#### WHAT TO PRODUCE:
From the top of the entries below through the line containing "Open the quoted post by its first text line", return every line exactly as written, please, and stop there.

--- DATA SECTION Enclosed Below ---

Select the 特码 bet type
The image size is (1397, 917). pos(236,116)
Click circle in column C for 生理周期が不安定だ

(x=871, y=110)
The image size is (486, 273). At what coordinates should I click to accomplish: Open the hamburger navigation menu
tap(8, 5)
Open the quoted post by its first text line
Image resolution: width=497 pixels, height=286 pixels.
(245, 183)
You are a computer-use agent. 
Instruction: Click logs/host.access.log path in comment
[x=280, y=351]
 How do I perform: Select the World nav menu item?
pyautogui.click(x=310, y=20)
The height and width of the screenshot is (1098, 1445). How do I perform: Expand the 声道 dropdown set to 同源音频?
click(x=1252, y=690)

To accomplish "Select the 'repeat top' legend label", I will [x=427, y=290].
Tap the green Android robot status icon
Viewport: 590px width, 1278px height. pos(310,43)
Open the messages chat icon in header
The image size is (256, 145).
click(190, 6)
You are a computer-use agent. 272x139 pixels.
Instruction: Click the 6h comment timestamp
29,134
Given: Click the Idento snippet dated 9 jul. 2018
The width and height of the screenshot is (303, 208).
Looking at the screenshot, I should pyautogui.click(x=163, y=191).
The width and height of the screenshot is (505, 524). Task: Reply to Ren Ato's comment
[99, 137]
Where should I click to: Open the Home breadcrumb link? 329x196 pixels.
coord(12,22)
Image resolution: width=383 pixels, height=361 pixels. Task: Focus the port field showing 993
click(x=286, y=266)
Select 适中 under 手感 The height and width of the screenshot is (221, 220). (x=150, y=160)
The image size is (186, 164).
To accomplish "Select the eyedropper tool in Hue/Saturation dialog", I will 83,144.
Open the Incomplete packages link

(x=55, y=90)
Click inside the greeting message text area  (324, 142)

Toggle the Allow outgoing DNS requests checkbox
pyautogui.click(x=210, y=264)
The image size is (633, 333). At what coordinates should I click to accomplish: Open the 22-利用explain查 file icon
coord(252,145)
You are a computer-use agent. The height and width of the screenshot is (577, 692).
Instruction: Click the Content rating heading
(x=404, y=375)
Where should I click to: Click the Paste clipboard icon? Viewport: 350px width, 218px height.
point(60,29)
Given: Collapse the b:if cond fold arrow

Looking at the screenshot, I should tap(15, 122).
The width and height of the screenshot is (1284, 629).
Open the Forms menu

--- End of Enclosed DATA SECTION ---

#### REPLY TO THE EXERCISE:
Select the 特码 bet type
The image size is (1397, 917). pos(236,116)
Click circle in column C for 生理周期が不安定だ

(x=871, y=110)
The image size is (486, 273). At what coordinates should I click to accomplish: Open the hamburger navigation menu
tap(8, 5)
Open the quoted post by its first text line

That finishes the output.